Biblionetotekę, jako bloga, stworzyłem w grudniu 2017 roku. Minęło już więc pięć lat, odkąd właściwie cokolwiek staram się tutaj robić. Niestety ani robię to wystarczająco dobrze, ani tak, jakbym tego chciał. Gdybym był konsekwentny, to miałbym to co najmniej dwa razy więcej wpisów.
Zaczynam może jednak myśleć o tym miejscu, jako rzeczywistym weblogu, a więc internetowym dzienniku, a nie jako stronie internetowej, serwisie czy czymkolwiek tam jeszcze, co nie może mieć osobistego charakteru. Nie wiem, kiedy i z jakiego powodu zalęglo we mnie to myślenie, że nie mogę tu pisać swobodnie i w ogóle o czymkolwiek tylko zechcę, że to musi być bardzo rzetelne i naukowe.
Obecnie nieco zmienia we mnie myślenie to, że niemal symultanicznie pracuję nad Biblionetoteką, jako określonym systemie (kiedyś opisywałem to jako system technoepistemologiczny) gromadzenia i przetwarzania wiedzy, w formie statycznej lokalnego hipertekstu.

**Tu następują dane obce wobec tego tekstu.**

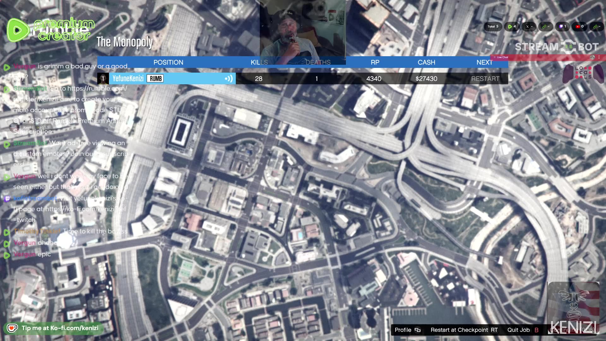Click the Ko-fi cup icon in bottom-left banner
This screenshot has width=606, height=341.
coord(12,328)
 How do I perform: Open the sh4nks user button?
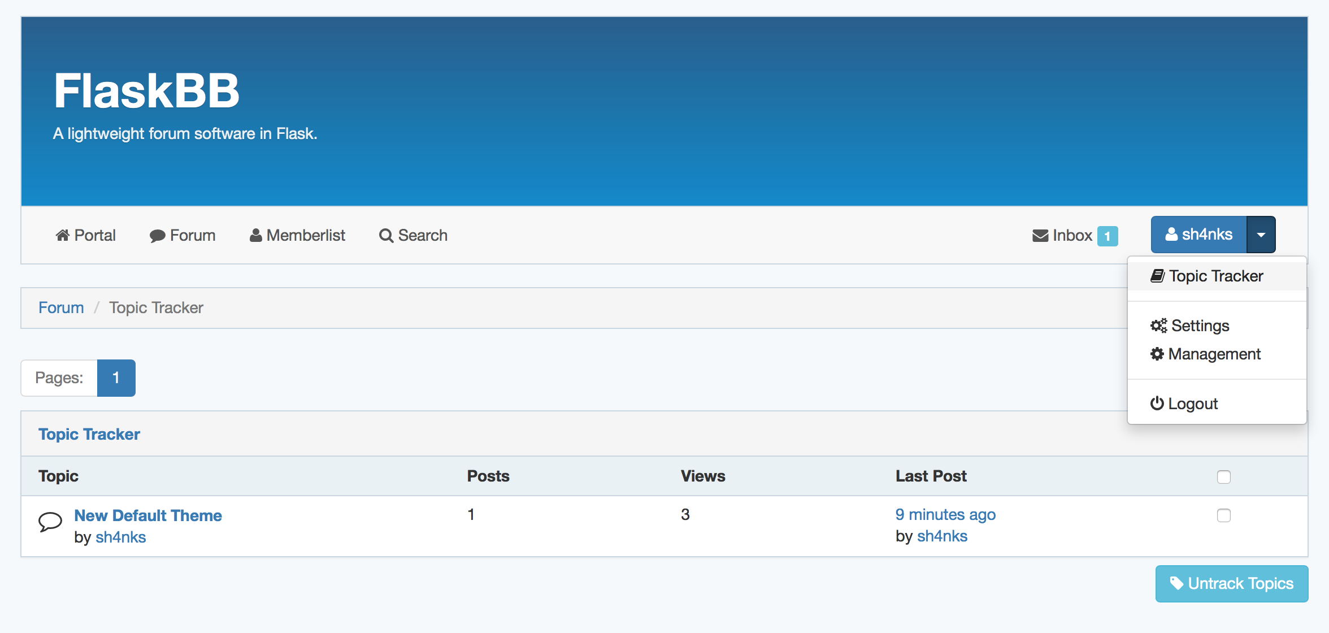(1198, 235)

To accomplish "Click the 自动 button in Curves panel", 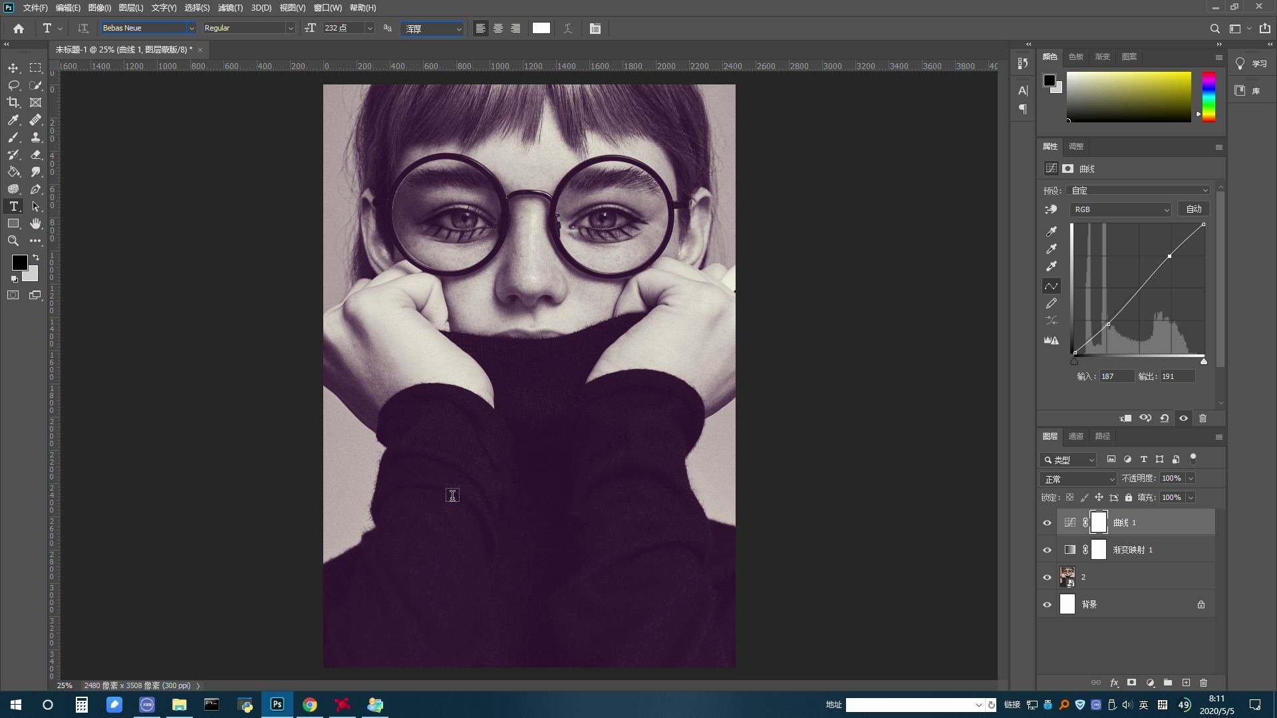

Może kiedyś będę w stanie umieścić to na jakimś serwerze.
Chodzi mi więc o to, że piszę (jak na przykład teraz) w lokalnym pliku HTML (notabene, pracuję w Emacsie, dzięki czemu uczę się obsługi tego programu oraz przy okazji języka HTML; o tym, dlaczego nie korzystam już z Obsidiana, to może jeszcze napiszę, bo to też ciekawy przypadek), w którym prowadzę weblog, a następnie mogę po prostu skopiować dany fragment (to znaczy konkretny wpis z danego dnia), nawet wprost z tagami HTML, aby wkleić go potem w edytor bloggera, dzięki czemu omijam też bardzo toporny proces pisania w bloggerze, który od lat się nie zmienia i wciąż jest niemal do niczego.
Ale bloga założyłem tutaj, ponieważ w 2006 lub 2007 roku, kiedy zakładałem pierwszego bloga w życiu (żałuję, że straciłem te miejsca, bo chyba w jakimś afekcie pousuwałem wszystko, a wówczas nie myślałem o czymś takim, jak kopia zapasowa), to była platforma, którą poznałem i która wówczas była wystarczająca. Niestety, przez te lata nie zdołałem ogarnąć niczego lepszego, choć różne były przygody z tym związane. Dziś może postawiłbym coś na własnej domenie, w oparciu o jakiś generator stron statycznych coś, sam nie wiem. Tylko trochę mi szkoda tego miejsca… To znaczy tego adresu, bo pewnie wpisy i wszystko inne dałoby się migrować.
Wiem, że mógłbym pisać normalnie w tekście niesformatowanym, np. Markdown, a potem sobie wszystko wyeksportować i tak dalej. Jednak dla mnie to wydaje się za wiele zmieszania, a to jednak ja to robię, że nawet jeśli wydaje się, że to jest pod górkę, czy na około, to chyba taki już mój styl pracy.
Dlatego postaram się jednak coś tutaj dodawać. Choć już niejednokrotnie składałem sobie różne obietnice i nie zawsze wynikały z nich dobre rzecży, to tutaj po prostu nic nie stwierdzę. Będzie to, co będzie.